Effect of Surface-Chelated Cu2+ on Amyloid-β Peptide Fibrillation.

Abstract

Abnormal interactions of copper (Cu) ions with amyloid-β (Aβ) peptides are believed to play an important role in the pathogenesis of Alzheimer's disease (AD). However, there is still debate as to the exact role of Cu ions in Aβ amyloidosis despite extensive studies on Aβ-Cu interactions. Unlike previously reported works, we herein study the effect of surface-chelated Cu2+, rather than the more usual solution-phase dissolved Cu2+, on Aβ aggregation.
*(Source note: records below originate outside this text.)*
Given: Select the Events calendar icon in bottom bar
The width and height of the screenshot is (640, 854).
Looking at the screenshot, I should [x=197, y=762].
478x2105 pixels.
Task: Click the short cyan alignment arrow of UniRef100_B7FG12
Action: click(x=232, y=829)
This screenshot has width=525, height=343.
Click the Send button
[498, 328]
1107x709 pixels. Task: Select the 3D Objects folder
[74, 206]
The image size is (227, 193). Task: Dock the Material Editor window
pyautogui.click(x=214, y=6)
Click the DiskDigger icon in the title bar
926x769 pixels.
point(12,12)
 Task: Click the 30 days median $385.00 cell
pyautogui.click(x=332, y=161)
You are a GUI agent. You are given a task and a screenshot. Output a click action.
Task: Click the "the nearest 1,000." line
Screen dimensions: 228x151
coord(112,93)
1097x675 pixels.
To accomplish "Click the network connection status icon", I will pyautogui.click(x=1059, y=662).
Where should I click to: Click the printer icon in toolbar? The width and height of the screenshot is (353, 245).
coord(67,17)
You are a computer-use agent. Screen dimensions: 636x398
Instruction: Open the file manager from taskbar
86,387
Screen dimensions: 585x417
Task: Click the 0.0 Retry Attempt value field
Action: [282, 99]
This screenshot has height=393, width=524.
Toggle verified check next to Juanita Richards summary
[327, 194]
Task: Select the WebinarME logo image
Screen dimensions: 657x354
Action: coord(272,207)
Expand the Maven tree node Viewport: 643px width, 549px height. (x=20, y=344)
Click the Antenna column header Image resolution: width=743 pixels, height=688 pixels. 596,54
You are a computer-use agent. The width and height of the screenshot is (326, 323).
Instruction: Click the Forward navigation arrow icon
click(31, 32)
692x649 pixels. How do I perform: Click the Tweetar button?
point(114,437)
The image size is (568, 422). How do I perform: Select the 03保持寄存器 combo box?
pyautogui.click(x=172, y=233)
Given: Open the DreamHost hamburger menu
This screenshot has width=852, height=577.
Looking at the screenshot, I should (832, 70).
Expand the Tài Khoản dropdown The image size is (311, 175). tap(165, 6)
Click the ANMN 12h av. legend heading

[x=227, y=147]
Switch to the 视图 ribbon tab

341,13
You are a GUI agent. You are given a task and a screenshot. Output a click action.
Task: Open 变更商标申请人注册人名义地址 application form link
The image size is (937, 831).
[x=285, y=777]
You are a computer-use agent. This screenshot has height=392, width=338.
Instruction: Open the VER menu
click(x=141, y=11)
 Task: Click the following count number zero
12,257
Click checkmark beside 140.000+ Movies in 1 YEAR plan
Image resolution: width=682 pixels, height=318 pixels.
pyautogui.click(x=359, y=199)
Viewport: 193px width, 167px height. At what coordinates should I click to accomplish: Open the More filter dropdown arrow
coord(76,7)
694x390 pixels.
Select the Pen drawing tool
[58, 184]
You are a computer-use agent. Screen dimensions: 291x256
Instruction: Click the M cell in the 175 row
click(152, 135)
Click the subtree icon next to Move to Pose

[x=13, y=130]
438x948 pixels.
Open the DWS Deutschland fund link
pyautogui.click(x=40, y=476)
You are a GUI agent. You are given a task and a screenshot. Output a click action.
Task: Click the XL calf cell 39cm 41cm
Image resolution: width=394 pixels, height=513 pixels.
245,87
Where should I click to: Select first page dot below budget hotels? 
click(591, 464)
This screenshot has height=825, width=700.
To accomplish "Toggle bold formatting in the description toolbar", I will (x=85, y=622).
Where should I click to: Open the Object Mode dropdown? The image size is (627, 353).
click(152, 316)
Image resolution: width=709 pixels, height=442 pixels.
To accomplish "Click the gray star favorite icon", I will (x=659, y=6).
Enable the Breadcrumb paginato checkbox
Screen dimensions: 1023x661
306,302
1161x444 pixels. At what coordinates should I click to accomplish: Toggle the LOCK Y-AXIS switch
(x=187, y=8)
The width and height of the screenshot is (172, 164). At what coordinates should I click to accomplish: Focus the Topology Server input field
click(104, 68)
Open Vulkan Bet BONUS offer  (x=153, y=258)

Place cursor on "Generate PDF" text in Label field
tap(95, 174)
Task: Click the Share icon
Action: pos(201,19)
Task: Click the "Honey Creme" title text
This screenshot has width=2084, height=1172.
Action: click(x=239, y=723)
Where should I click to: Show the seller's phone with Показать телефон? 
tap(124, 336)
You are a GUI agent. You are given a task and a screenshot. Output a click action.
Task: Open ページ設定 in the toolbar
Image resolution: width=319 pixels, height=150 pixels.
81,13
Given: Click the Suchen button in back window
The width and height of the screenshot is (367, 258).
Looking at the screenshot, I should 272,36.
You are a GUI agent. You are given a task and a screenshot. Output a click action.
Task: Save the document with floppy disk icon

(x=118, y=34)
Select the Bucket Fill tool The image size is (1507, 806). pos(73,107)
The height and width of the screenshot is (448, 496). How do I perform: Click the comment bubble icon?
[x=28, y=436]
Through the combination of single molecule fluorescent tracking, atomic force microscopy imaging experiments, and all-atom molecular dynamic simulations, we show that the surface-chelated Cu2+ dynamically interacts with Aβ chains, restricts their 2D-diffusivity on the surface, and retards their fibrillation, while the designated surfaces without Cu2+ facilitate the 2D-diffusivity of Aβ chains for better interpeptide interaction and promote Aβ fibrillation. We offer a microscopic molecular insight into the retardation mechanism of surface-chelated Cu2+ on Aβ fibrillation, suggesting that the surface-bound pools of metal ions are critical in AD progression and drug design.